Since the mid-1970s, when he moved from Tallahassee to attend Clark Atlanta University, Kenny Leon has been a Southern trailblazer proud to call the metro area his home base – no matter where the road takes him. Now a Vinings resident, the nationally recognized actor and award-winning director is often hailed as a local champion for artistry, diversity and philanthropy.
At Clark, Leon earned an undergraduate degree in political science and set his sights on attending law school in California. Once on the West Coast, however, his college theatre minor took center stage when he began working on television commercials. It wasn’t long before Leon was back in metro Atlanta and working with the Academy of Music & Theatre. At the Academy, he worked on theatre projects during the day and spent evenings giving back to the local community through the arts.
“We did legitimate theatre during the day,” Leon said. “At night we would do things in prisons or schools or with homeless people and give them the money we made from the performances. Politics, community and the arts have always been a part of my life and that’s reflected in the projects I choose to do.”
After nearly a decade with the Academy of Music & Theatre, Leon was awarded a National Endowment for the Arts fellowship. “I had applied to the Alliance Theatre around that time because there wasn’t any diversity there,” he said. “But, the committee for the National Endowment in New York wanted me to leave Atlanta.”

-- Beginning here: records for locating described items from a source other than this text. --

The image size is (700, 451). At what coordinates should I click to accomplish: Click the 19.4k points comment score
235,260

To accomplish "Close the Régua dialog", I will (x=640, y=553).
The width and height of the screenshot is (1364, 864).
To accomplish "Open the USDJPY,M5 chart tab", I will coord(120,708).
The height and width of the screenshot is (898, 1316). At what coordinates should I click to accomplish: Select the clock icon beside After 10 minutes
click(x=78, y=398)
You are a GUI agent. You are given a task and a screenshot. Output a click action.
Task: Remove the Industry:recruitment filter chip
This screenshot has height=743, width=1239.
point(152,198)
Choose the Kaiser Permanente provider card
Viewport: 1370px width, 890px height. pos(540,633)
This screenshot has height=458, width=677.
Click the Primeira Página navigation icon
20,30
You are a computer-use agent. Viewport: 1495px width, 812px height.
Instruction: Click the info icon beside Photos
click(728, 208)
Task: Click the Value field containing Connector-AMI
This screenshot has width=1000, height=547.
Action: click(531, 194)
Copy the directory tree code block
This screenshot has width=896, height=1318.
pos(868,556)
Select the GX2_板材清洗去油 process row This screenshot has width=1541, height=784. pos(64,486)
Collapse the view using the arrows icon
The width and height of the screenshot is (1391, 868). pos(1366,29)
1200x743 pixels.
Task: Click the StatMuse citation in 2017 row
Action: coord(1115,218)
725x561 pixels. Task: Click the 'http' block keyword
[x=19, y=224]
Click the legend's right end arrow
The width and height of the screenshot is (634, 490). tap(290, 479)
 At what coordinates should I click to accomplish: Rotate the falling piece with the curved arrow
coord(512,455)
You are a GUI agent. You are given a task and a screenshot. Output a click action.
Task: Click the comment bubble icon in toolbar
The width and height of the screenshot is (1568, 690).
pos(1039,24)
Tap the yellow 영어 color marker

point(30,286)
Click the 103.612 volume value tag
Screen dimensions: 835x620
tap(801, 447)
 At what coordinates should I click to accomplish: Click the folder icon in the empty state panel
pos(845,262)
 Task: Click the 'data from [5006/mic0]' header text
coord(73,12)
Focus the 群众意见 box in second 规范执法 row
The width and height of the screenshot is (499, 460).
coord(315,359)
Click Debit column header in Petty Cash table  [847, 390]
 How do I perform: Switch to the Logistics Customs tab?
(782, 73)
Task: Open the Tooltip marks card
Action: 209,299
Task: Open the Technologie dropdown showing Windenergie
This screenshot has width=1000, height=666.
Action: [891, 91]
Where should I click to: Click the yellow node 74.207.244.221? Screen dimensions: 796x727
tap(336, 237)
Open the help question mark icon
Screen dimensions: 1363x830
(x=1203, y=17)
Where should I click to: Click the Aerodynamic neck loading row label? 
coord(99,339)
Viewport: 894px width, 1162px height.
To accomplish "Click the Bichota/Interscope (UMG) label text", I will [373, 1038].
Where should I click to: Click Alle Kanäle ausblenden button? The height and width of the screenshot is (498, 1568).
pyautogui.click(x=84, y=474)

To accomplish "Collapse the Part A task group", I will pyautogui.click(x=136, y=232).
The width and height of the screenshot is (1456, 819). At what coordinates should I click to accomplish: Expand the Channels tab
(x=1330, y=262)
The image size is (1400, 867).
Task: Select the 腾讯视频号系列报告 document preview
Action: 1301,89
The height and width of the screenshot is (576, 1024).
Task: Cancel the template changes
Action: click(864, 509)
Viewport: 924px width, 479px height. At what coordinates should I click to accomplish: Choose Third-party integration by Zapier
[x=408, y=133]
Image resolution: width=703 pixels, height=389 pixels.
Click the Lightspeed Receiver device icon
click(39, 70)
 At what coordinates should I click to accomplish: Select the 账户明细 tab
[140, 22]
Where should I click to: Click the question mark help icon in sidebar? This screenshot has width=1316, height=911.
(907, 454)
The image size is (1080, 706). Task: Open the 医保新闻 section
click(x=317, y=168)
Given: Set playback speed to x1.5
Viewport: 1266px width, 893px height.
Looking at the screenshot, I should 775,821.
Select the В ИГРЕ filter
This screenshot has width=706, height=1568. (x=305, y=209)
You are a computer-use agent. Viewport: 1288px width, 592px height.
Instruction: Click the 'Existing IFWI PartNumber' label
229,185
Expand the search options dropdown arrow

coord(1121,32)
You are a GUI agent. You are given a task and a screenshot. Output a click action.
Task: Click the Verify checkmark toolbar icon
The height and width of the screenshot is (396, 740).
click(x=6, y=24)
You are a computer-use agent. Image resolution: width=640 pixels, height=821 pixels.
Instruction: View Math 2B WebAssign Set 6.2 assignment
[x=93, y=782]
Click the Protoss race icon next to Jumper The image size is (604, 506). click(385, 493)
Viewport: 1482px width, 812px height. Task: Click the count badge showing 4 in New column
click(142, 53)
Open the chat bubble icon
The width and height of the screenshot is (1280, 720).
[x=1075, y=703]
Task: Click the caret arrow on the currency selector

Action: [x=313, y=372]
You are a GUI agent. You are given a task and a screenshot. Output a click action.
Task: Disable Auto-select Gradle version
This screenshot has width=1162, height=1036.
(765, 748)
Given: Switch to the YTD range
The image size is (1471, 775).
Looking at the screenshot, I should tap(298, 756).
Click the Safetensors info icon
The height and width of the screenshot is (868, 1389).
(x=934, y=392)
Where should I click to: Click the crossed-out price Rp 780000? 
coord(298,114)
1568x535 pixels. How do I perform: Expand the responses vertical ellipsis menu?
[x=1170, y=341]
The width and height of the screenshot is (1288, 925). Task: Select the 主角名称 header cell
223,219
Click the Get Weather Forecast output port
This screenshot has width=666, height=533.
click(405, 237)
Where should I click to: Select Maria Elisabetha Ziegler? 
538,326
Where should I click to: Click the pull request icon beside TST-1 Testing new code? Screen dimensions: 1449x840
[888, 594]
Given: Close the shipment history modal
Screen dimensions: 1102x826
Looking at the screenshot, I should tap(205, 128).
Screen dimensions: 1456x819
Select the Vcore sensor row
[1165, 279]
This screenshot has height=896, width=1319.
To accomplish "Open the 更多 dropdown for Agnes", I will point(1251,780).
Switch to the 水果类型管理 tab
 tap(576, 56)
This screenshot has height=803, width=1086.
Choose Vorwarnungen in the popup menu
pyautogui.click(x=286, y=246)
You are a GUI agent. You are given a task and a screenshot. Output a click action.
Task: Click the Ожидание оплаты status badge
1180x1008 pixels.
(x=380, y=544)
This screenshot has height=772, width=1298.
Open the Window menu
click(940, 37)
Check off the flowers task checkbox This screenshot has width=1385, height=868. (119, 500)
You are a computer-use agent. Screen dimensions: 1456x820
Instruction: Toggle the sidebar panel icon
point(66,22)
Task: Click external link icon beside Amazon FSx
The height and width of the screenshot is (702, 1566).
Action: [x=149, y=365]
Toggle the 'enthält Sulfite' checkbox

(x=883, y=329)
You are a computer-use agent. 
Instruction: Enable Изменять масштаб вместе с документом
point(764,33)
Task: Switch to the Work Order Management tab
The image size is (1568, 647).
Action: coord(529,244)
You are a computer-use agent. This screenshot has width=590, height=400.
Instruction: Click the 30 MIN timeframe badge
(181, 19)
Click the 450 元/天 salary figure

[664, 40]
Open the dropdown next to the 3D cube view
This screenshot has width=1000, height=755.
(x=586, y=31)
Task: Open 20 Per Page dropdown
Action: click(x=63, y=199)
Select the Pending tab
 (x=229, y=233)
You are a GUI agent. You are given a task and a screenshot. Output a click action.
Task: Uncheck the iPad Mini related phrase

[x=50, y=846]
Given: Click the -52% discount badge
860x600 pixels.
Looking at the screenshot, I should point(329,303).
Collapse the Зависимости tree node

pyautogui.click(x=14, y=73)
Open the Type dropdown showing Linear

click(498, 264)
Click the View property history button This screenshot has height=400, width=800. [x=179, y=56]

Leon once again left Atlanta – this time to study in Baltimore, MD and San Jose, CA. While in San Jose, Leon got the call he had wanted before receiving the Endowment – an invitation to do a play at the Alliance.
“I was invited by the Alliance to do a play called T-Bone and Weasel and, at the end of that year, I was offered the associate artistic director job,” he said. “Two years later, I was named artistic director. I had a great time. Atlanta gave me my start, and I could never say, ‘thank you’ enough. But, I was losing myself as an artist so I left Alliance thinking I was moving to New York City.”
After an 11-year run as artistic director at the Alliance Theatre, Leon set his sights on the Big Apple but Leon’s friend Chris Manos, a well-known producer, had other plans.
“Chris encouraged me to start a theatre company,” Leon said. “There was a need for a company that focused on issues of diversity, so Jane Bishop and I started that.” As founding artistic director of True Colors Theatre Company, Leon built what has become an Atlanta institution while remaining constantly in pursuit of becoming a better artist.
It certainly seems Leon has been successful in that venture, garnering numerous accolades throughout his career. He’s directed 10 world premieres for the Alliance, including Elton John’s Aida. He racked up five Tony nominations for August Wilson’s Gem of the Ocean on Broadway. He won a Tony for his work on Lorraine Hansberg’s A Raisin in the Sun on Broadway, which, several years later, was translated into an epynonymous network television adaptation with Sony and ABC starring Sean Combs and Phylicia Rashad. He was named one of People magazine’s 50 Most Beautiful People, and has been presented Martel Cognac’s Rise Above Award and the MIT Eugene McDermott Award in the Arts.
Still, Leon is very much an everyman – especially when at home in Vinings. “When I come home I walk in my neighborhood and jog at the Silver Comet Trail,” he said. “I’m a golfer, and the number of public and private courses here can’t be matched. There are great churches all over, and fantastic restaurants. It’s just a great place to come and live and slow down.”
FUN FACT:
Leon thinks he might hold the record for being killed the most number of times on the popular T.V. show Heat of the Night.
Recent Professional Highlights:
Leon recently opened the world premier of Guess Who’s Coming to Dinner to sold out crowds in Atlanta. He also recently wrapped production on Steel Magnolias, filmed in the metro area, and said both have been high points of his career.